Atlas Beach Fest, previously known as Holywings Bali, is launched in July, 2022, and the management claimed that it is set to be the biggest beach club in Southeast Asia. Photo: IG/@atlasbeachfest.
Atlas Beach Fest, previously known as Holywings Bali, is launched in July, 2022, and the management claimed that it is set to be the biggest beach club in Southeast Asia. Photo: IG/@atlasbeachfest.

Mere days after launching what has been dubbed the biggest beach club in Southeast Asia, Atlas Beach Fest (previously known as Holywings Bali) is under the spotlight – again – after a high-ranking official asked them to finalize all requirements for running their business.

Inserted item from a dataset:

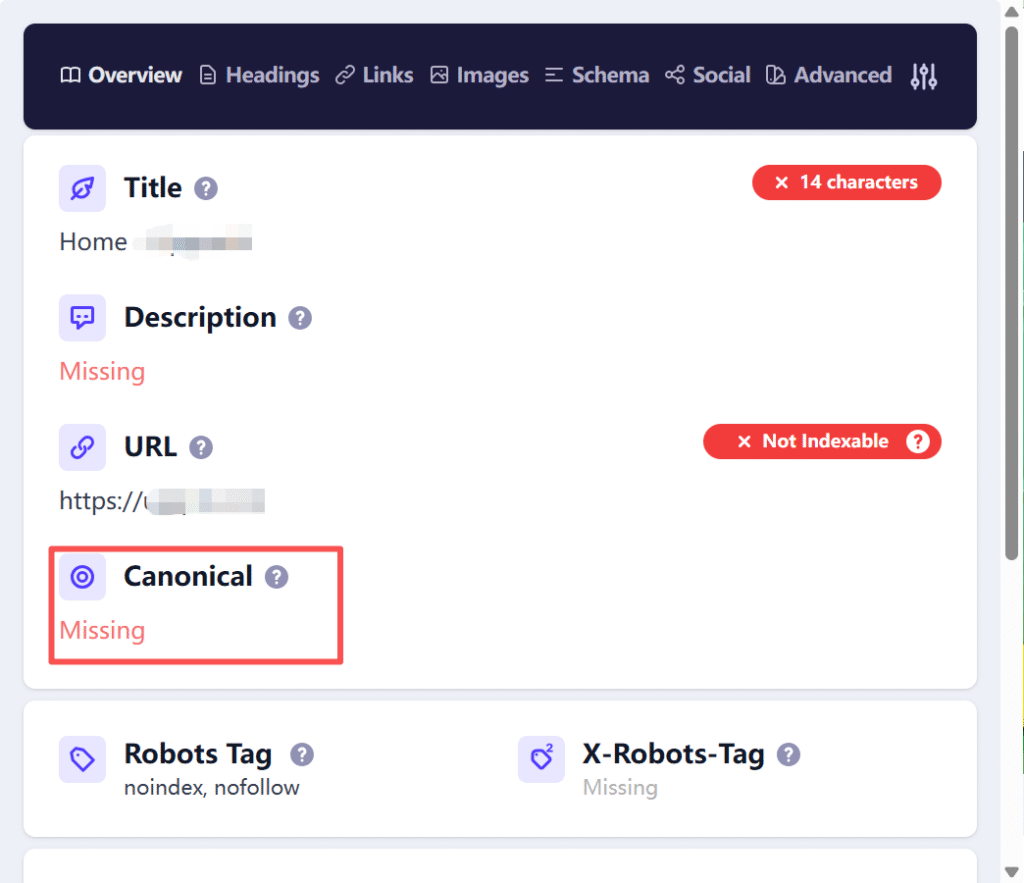This screenshot has width=1024, height=883.
Task: Select the Advanced tab
Action: click(x=829, y=75)
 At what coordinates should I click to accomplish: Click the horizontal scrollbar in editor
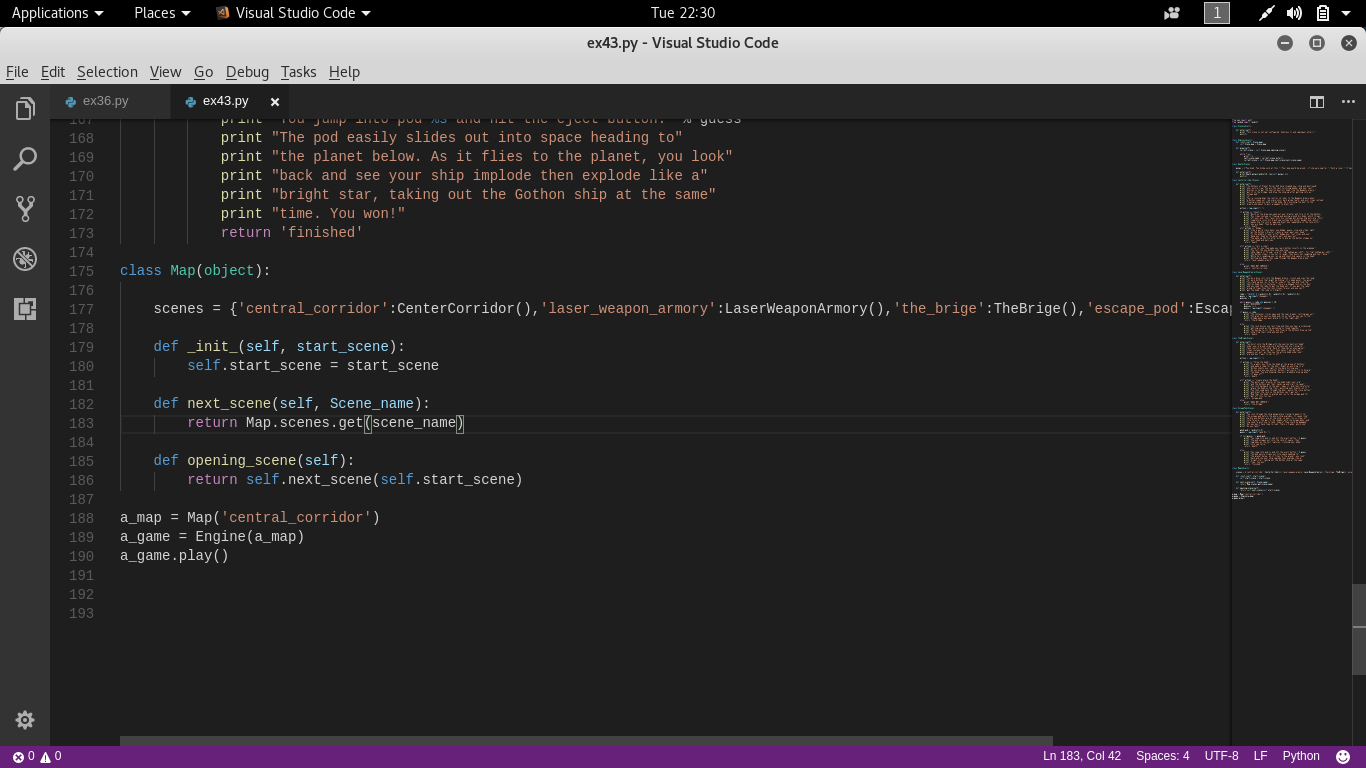pos(586,741)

As previously reported, Atlas Beach Fest was launched last week after being rebranded amid controversies surrounding Holywings Indonesia in general. Noted attorney Hotman Paris Hutapea, one of the club’s shareholders who often acts as the establishment’s spokesman, said during the launch that there were no problems surrounding the venue’s permits and that Atlas Beach Fest was ready to cater to guests.

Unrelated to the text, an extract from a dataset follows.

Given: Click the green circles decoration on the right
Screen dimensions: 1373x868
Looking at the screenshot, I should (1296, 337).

Read also: Holywings Bali rebrands as Atlas Beach Fest as new club takes off

Sure enough, some Instagram influencers have already documented their first visits to Atlas Beach Fest, while Hotman himself uploaded pictures of the launch, featuring images of him hobnobbing with some guests at the venue.

Bali Province’s Regional Secretary Dewa Made Indra, however, said the party may have to stop for now, as Atlas Beach Fest has reportedly not finalized all of its business licenses.

“If the permits do not exist then [business] operations are not allowed,” he said in Denpasar over the weekend.

Dewa said that Governor Wayan Koster has sent officials from the island’s Tourism Agency to inspect all Atlas Beach Fest’s legal permits. He confirmed that, since Holywings is still facing legal matters in other parts of Indonesia, the Tourism Agency has to be vigilant in checking the validity of the company’s permits on the Island of Gods.

Previously, Bali Regional Council member Dewa Nyoman Rai, who claimed that he had been in touch with the island’s business licensing agency, pointed out that Atlas Beach Fest’s operational permits had not yet been issued. He also questioned whether or not the venue had the license to sell booze, as well as other food and beverages.

High anticipation for the beach club was marred by a blasphemy scandal after the chain posted a free alcoholic drinks promo for men named Muhammad and women named Maria in June.

The promo sparked outrage in the Muslim-majority nation, prompting the closure of all 36 Holywings bars and clubs in the country. Aside from the Bali venue, there is no indication yet that any of Holywings outlets would be able to reopen.